**Cose da fare**
**1)** Trascrivi dal brano sulla ricerca del Pew Research Center il passo da "Trovo sempre molto" fino a "possibile neutral device)." incluso.
**2)** Secondo il brano sulla ricerca del Pew Research Center, con quanto anticipo ciò che accade negli Stati Uniti precede quanto avverrà in Europa?
**3)** Per favore, prosegui il brano sulla ricerca del Pew Research Center a partire dalla sua ultima frase.

**Sezione del documento**
★ ★ ★ ★ ★ ★ ★

Trovo sempre molto interessanti le ricerche provenienti dagli Stati Uniti e questo perché notoriamente quanto accade al di là dell’Atlantico anticipa di almeno un paio d’anni quanto avverrà in Europa; in questo specifico caso la ricerca pubblicata qualche giorno fa dal Pew Research Center è degna della massima attenzione per i seguenti ulteriori motivi: 1) riserva un occhio di riguardo per il mondo delle biblioteche 2) non si limita alla solita analisi delle differenze indotte dall’avvento dell’e-book in opposizione al libro cartaceo ma amplia lo sguardo all’insieme dei contenuti digitali disponibili in Rete (e-content), quali giornali online, webzine, etc. 3) seppur con uno specifico interesse per i possessori di e-reader e/o tablet, tiene in considerazione tutti i possibili dispositivi di lettura (è, in altri termini, una ricerca nei limiti del possibile neutral device).

★ ★ ★ ★ ★ ★ ★

**Dati**

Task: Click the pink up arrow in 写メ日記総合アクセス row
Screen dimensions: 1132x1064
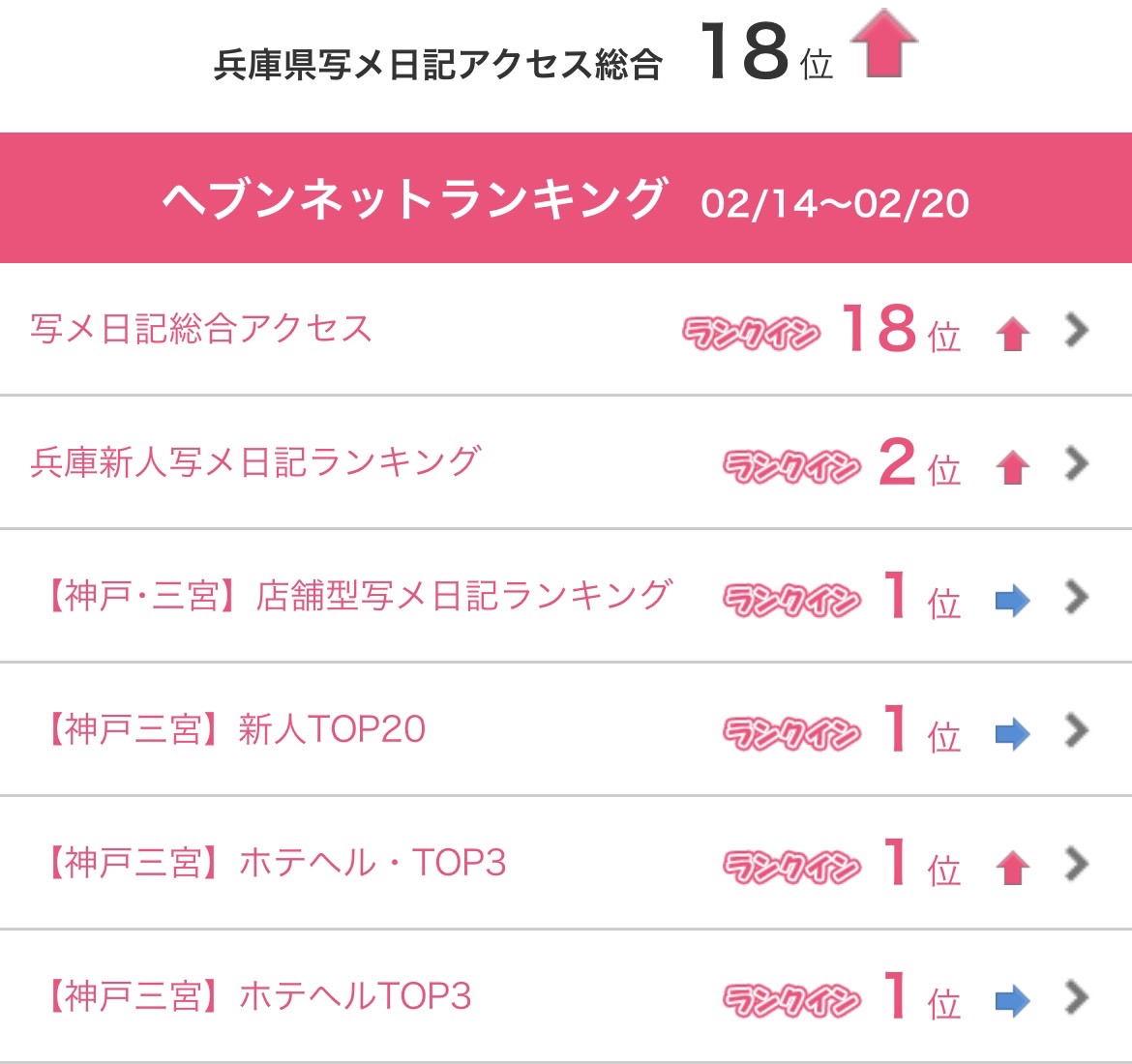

★ ★ ★ ★ ★ ★ ★

**Risultati per compito**
**1)**
Trovo sempre molto interessanti le ricerche provenienti dagli Stati Uniti e questo perché notoriamente quanto accade al di là dell’Atlantico anticipa di almeno un paio d’anni quanto avverrà in Europa; in questo specifico caso la ricerca pubblicata qualche giorno fa dal Pew Research Center è degna della massima attenzione per i seguenti ulteriori motivi: 1) riserva un occhio di riguardo per il mondo delle biblioteche 2) non si limita alla solita analisi delle differenze indotte dall’avvento dell’e-book in opposizione al libro cartaceo ma amplia lo sguardo all’insieme dei contenuti digitali disponibili in Rete (e-content), quali giornali online, webzine, etc. 3) seppur con uno specifico interesse per i possessori di e-reader e/o tablet, tiene in considerazione tutti i possibili dispositivi di lettura (è, in altri termini, una ricerca nei limiti del possibile neutral device).

**2)** Di almeno un paio d'anni.

**3)**
Quali sono dunque, in sintesi, i principali risultati di questa ricerca? In primo luogo va osservato che dal 1978 ad oggi è aumentato (per la precisione dall’8 al 19%) il numero di coloro che non legge alcun libro / non risponde; chi legge, lo fa soprattutto per piacere e per informarsi. In questo contesto dal 2010 in poi si è assistito ad un incremento sostanziale di chi afferma di aver letto un e-book; in particolare a giugno 2012 alla domanda sul formato di libro letto nell’ipotetico giorno-tipo antecedente al sondaggio, il 95% rispondeva libro a stampa e 4% e-book mentre oggi tali percentuali sono passate ad 84 e 15% rispettivamente (in altri termini il libro elettronico ha triplicato la sua quota); ancor più netta l’ascesa dell’e-book se ampliamo l’arco temporale: il 21% dei cittadini statunitensi ha letto un libro digitale nel corso dell’ultimo anno.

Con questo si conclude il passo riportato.